Rabbiner Goldschmidt zum Verhältnis zu Muslimen und zu rechtspopulistischen Parteien

 Rabbiner Pinchas Goldschmidt ist Präsident der Europäischen Rabbinerkonferenz und Oberrabbiner von Moskau, als solcher hat seine Aussage Gewicht. Im Gespräch mit Malte Lehming vom Tagesspiegel stellte er am 30.11.2018 fest, daß für ihn die rote Linie dort verläuft, wo im Namen der Religion Gewalt gegen Minderheiten und Andersgläubige ausgeübt wird. Für einen guten Dialog mit den Muslimen hat er vor drei Jahren den Muslim-Jewish-Leadership-Council ins Leben gerufen. Nach seiner Beobachtung werden die meisten antisemitischen Übergriffe von Ultrarechten und nicht von Muslimen verübt.
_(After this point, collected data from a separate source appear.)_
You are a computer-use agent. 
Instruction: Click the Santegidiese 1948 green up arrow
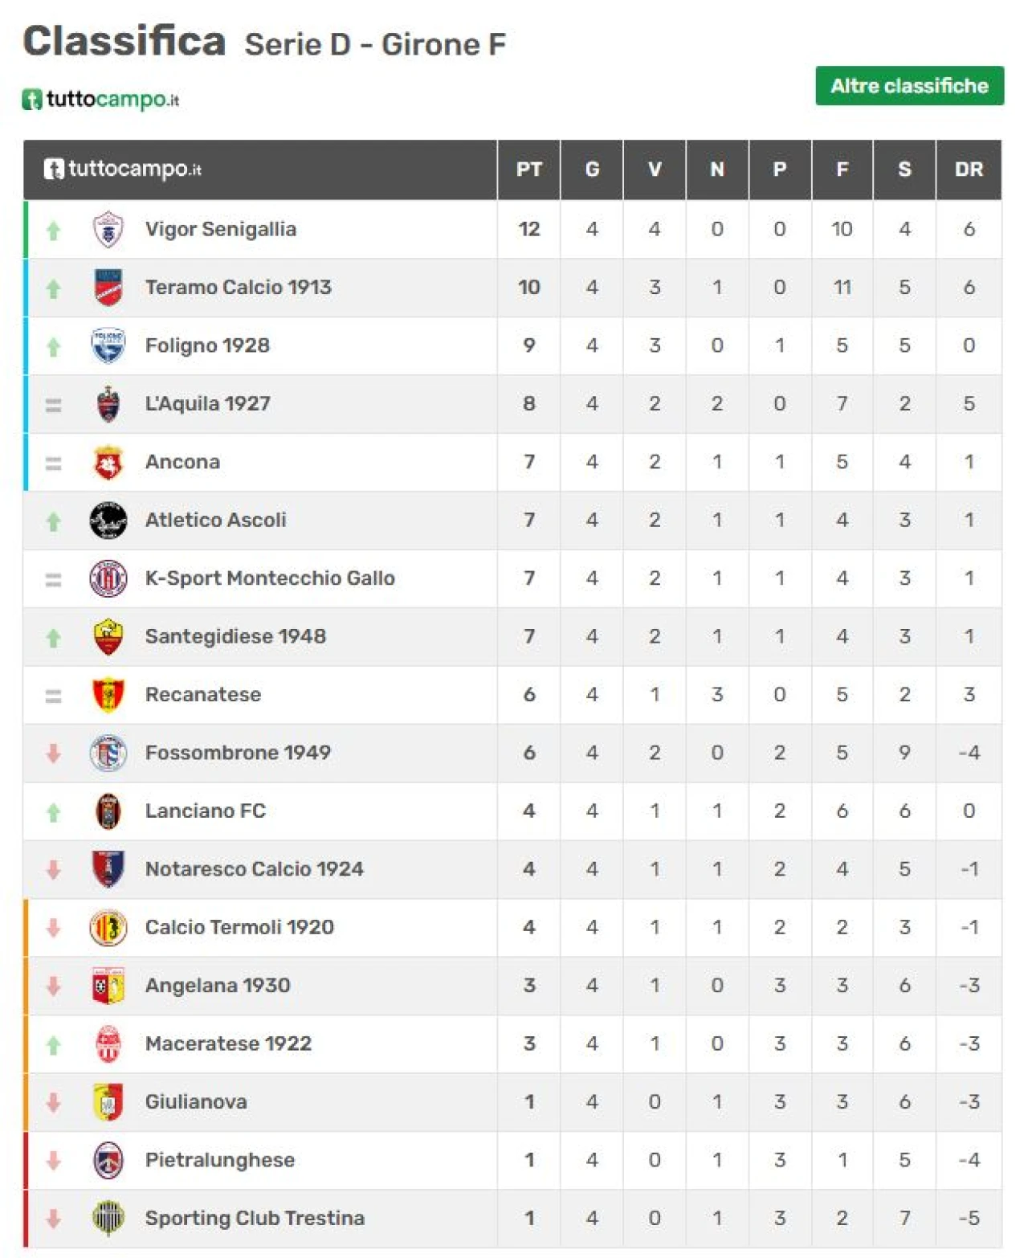coord(54,638)
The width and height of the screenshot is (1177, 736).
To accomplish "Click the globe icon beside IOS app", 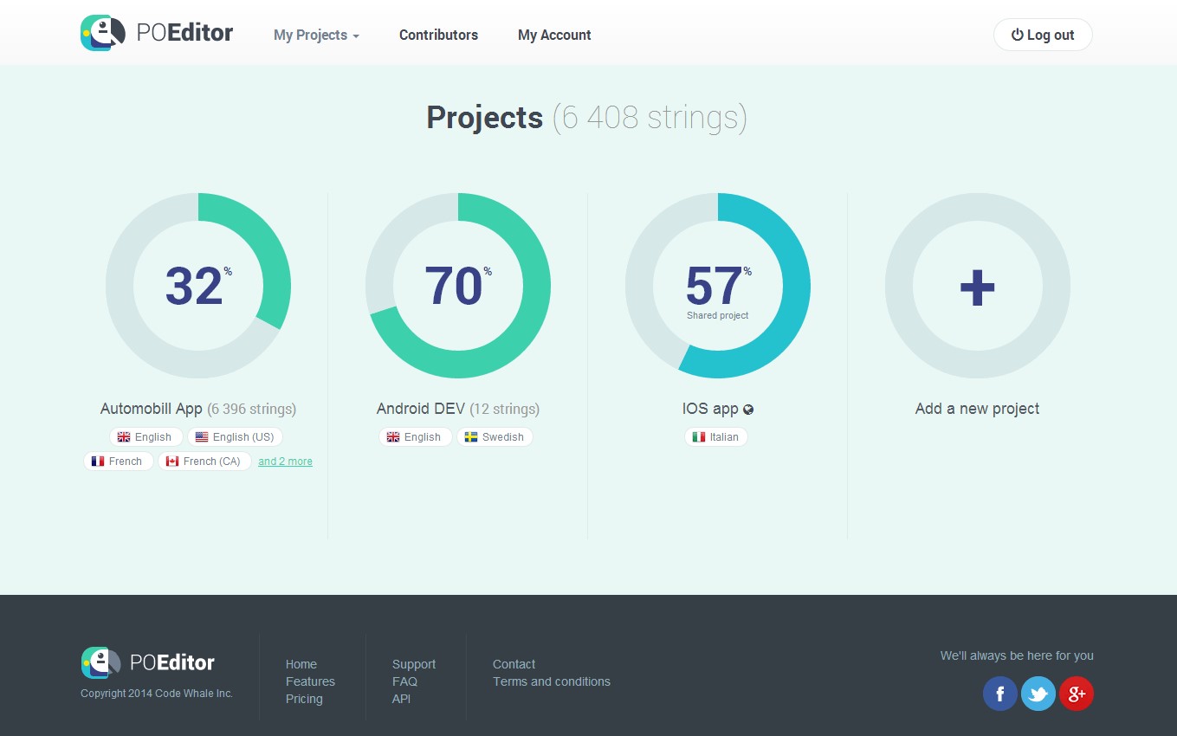I will click(748, 410).
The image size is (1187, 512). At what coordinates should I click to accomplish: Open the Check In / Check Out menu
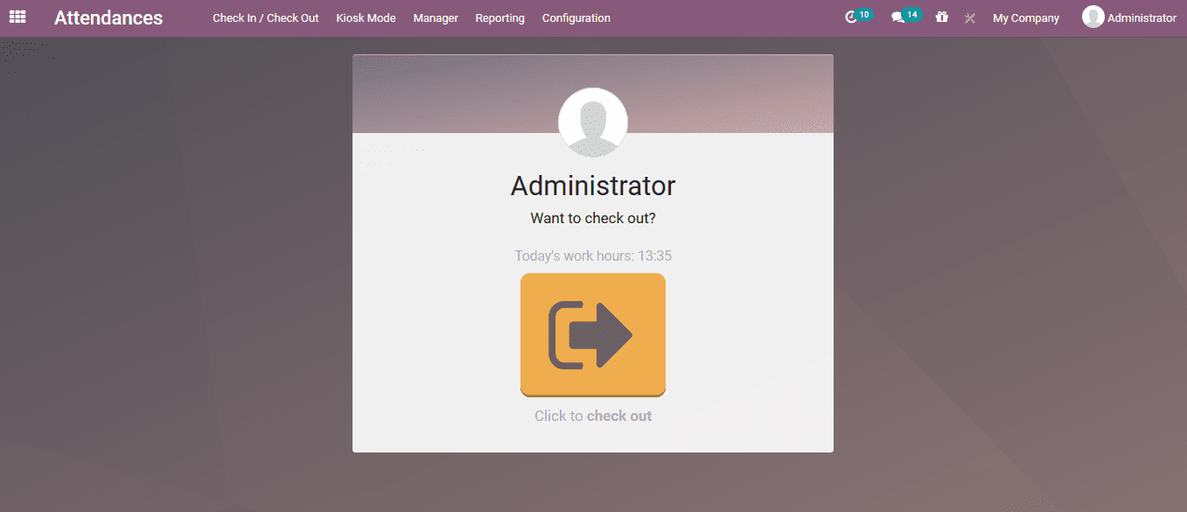point(265,18)
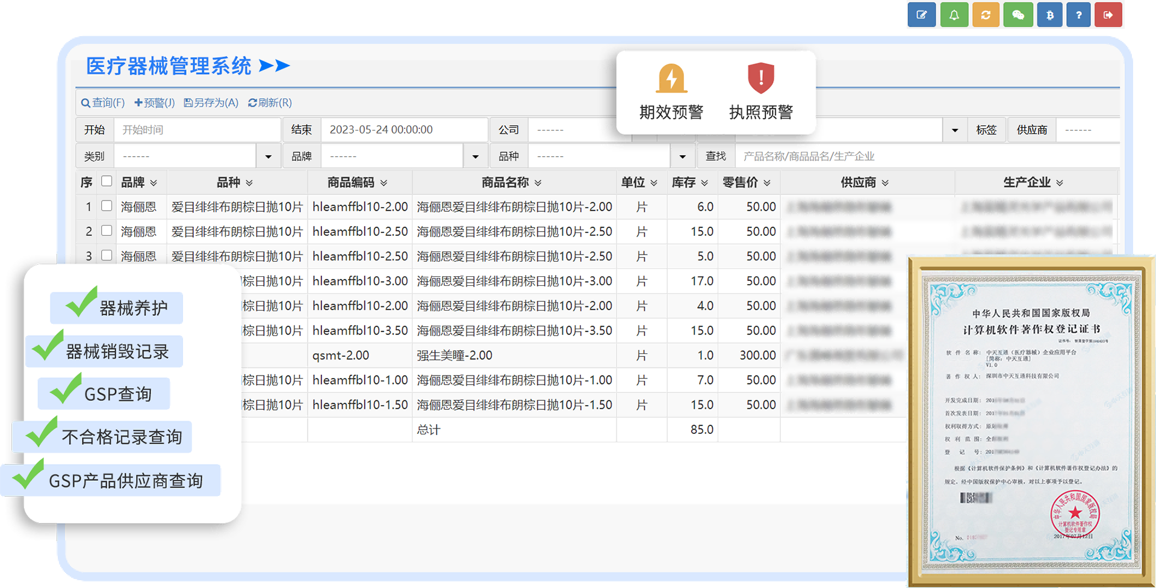Expand the 品种 variety filter dropdown

(682, 156)
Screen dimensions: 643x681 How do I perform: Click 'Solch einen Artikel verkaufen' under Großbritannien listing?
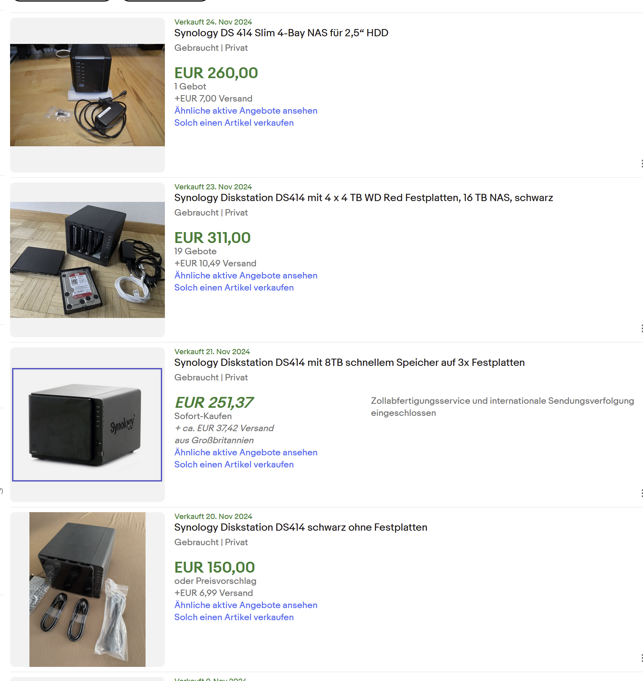click(234, 465)
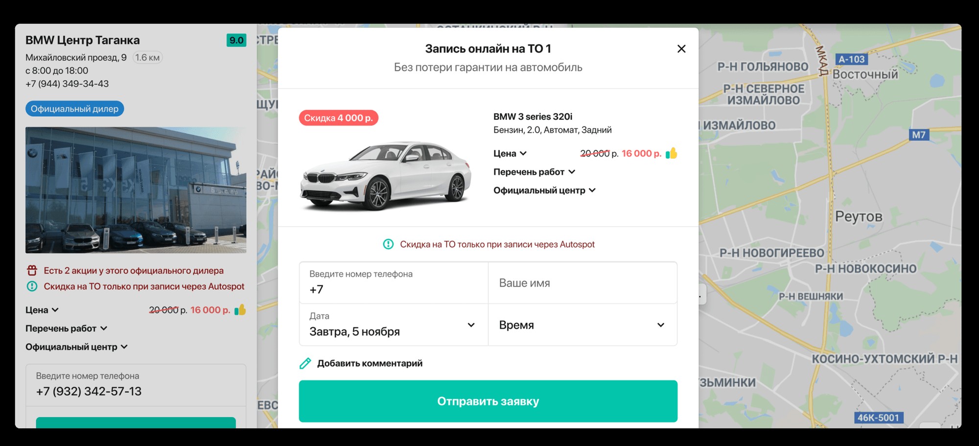Open the Время dropdown
The image size is (979, 446).
(x=583, y=325)
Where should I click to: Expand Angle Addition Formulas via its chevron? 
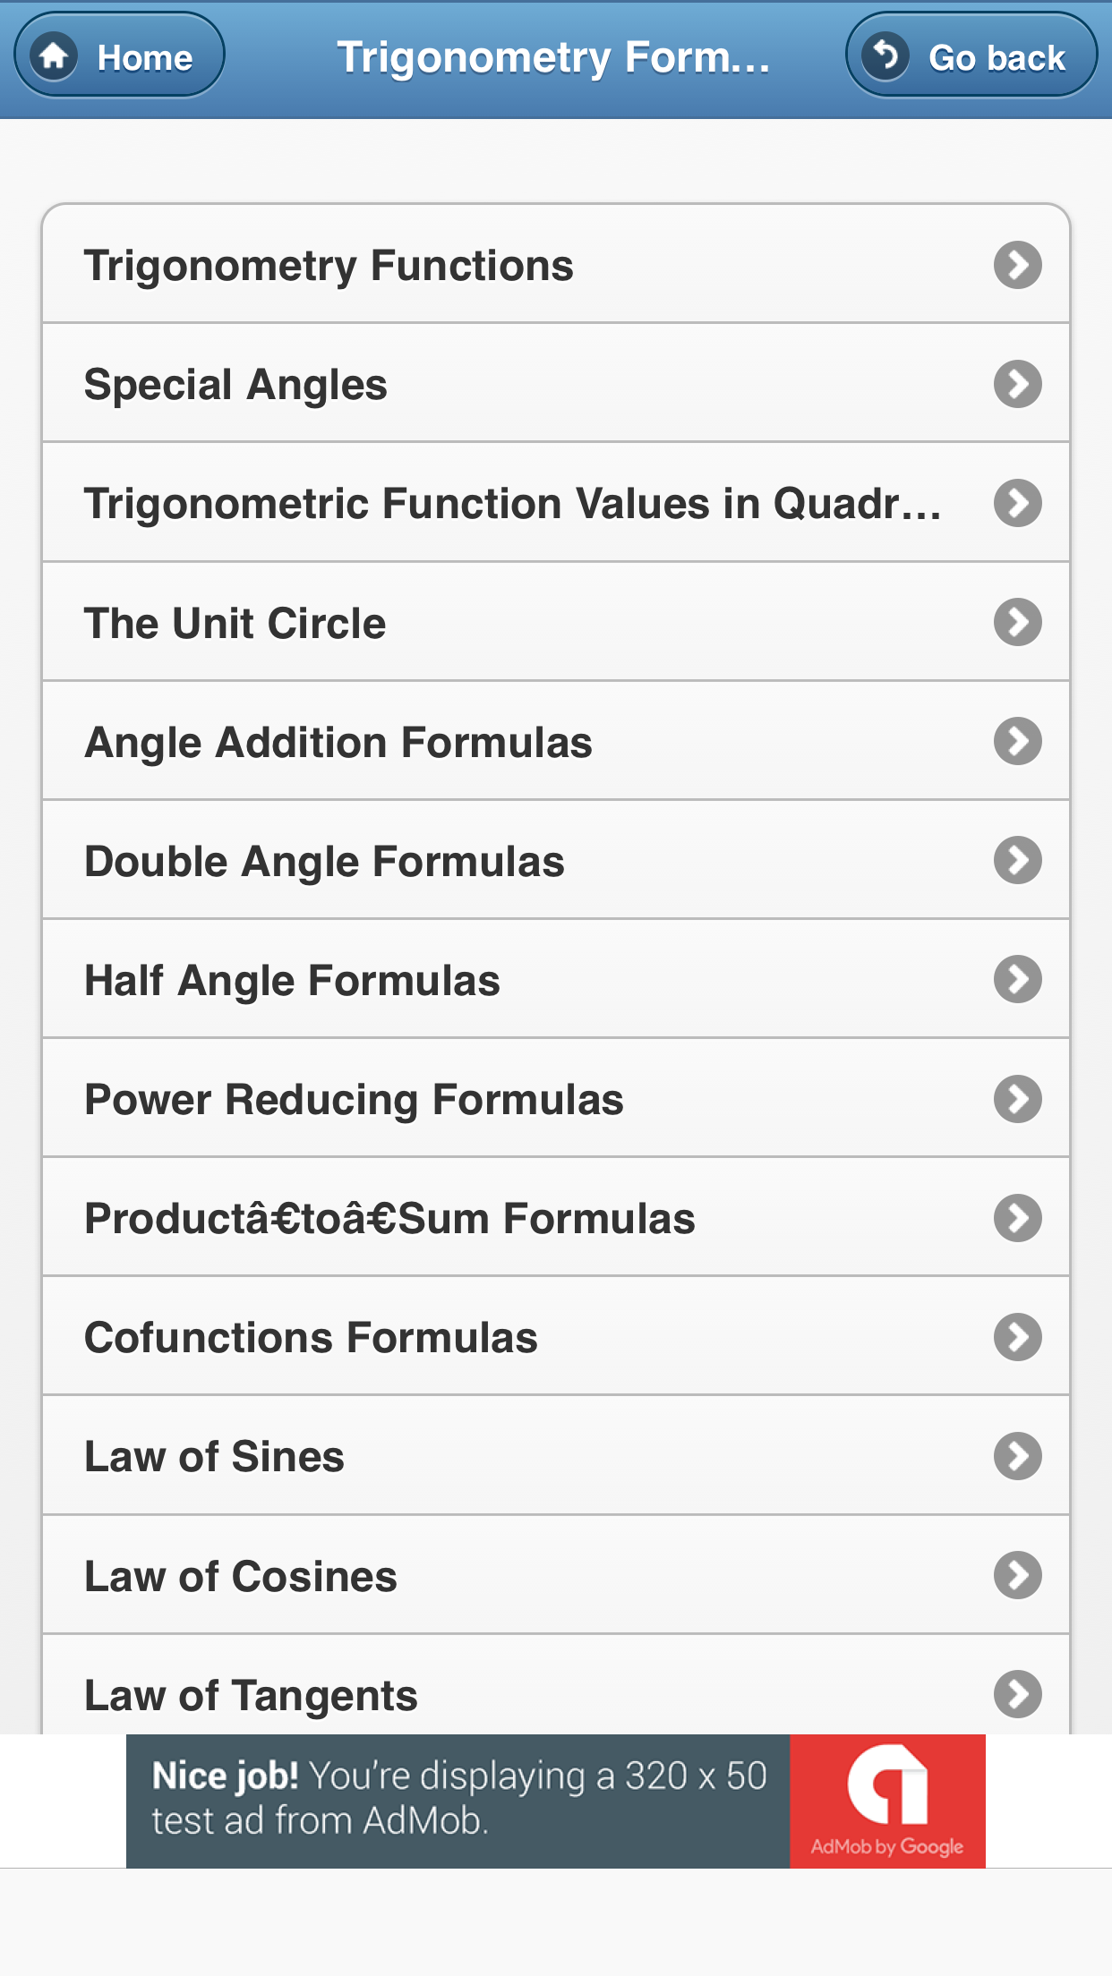[x=1017, y=741]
Auf die terroristischen Anschläge im Namen des Islam hat die Europäischen Rabbinerkonferenz eine Manifest gegen religiösen Fanatismus verabschiedet. Darin wird gefordert, daß religiöse Organisationen ihre Geldquellen offenlegen müssen, daß die Geistlichen in Europa ausgebildet und staatlich zertifiziert werden und die Glaubensgemeinschaften verhindern, daß religiöse Texte manipuliert und mißbraucht werden. Das Echo aus den europäischen Ländern auf diese Forderungen ist verhalten, Deutschland hat noch nicht geantwortet. Der Versuch rechtspopulistischer Parteien, mit pro-israelischen Parolen Zugang zur jüdischen Gemeinschaft zu finden, wird von dieser aufmerksam beobachtet. Gegenüber israelischen Politikern warnen die Rabbiner vor falschen Freunden und davor, einen nicht gerechtfertigten „Koscherstempel“ für rechte Ideologien auszustellen.